#### What to do:
Word for word, reproduce each of the entries.

[Dataset entries]
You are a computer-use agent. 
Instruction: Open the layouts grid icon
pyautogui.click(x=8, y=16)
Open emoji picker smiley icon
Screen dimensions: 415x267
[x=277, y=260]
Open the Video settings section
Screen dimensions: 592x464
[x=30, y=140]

#### Solution to this task:
You are a computer-use agent. 
Instruction: Open the layouts grid icon
pyautogui.click(x=8, y=16)
Open emoji picker smiley icon
Screen dimensions: 415x267
[x=277, y=260]
Open the Video settings section
Screen dimensions: 592x464
[x=30, y=140]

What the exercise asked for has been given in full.